O parecer não tem qualquer poder vinculativo, mas mostra a opinião do coletivo de 15 juízes do Tribunal Europeu sobre o caso, deixando antever a decisão que vai ser conhecida no final do ano.

A situação está relacionada com o chamado acordo “Safe Harbor” que rege o envio de dados da Europa para os Estados Unidos, e que foi colocado em questão quando se percebeu o alcance do programa de vigilância montado pela NSA, com as revelações feitas por Edward Snowden.

Mais precisamente, o caso remonta a 2013, com uma queixa apresentada pela Europe vs Facebook (EvF), uma organização que defende o direito à privacidade, contra várias empresas norte-americanas por alegada colaboração com o PRISM.

Com a queixa, apresentada à comissão de proteção de dados na Irlanda, país onde o Facebook tem a sua sede europeia, a EvF quer clarificar se a troca massiva de dados pessoais para serviços de inteligência estrangeiros é legal perante as leis europeias.

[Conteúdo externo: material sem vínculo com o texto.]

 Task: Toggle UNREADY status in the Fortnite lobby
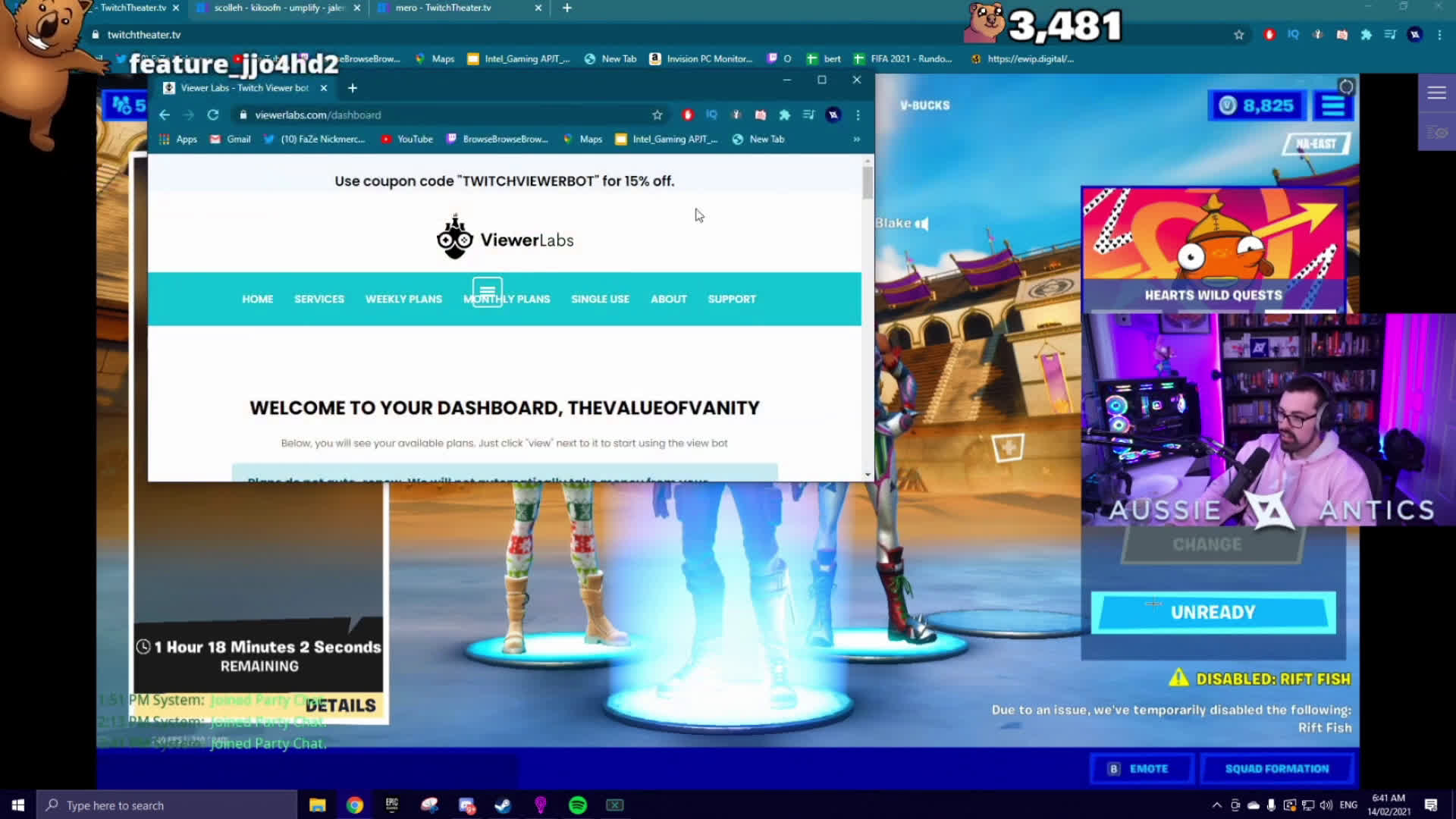tap(1213, 612)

Segundo o reportado pelo TechCrunch, a comissão de proteção de dados irlandesa defendeu que o acordo Safe Harbor justificava qualquer troca de informação relativa ao PRISM.

A queixa seguiu para os tribunais irlandeses, sendo depois remetida por estes para o Tribunal Europeu no passado mês de junho. Por enquanto aguarda-se um primeiro parecer sobre o caso, que depois poderá refletir-se (ou não) na decisão final.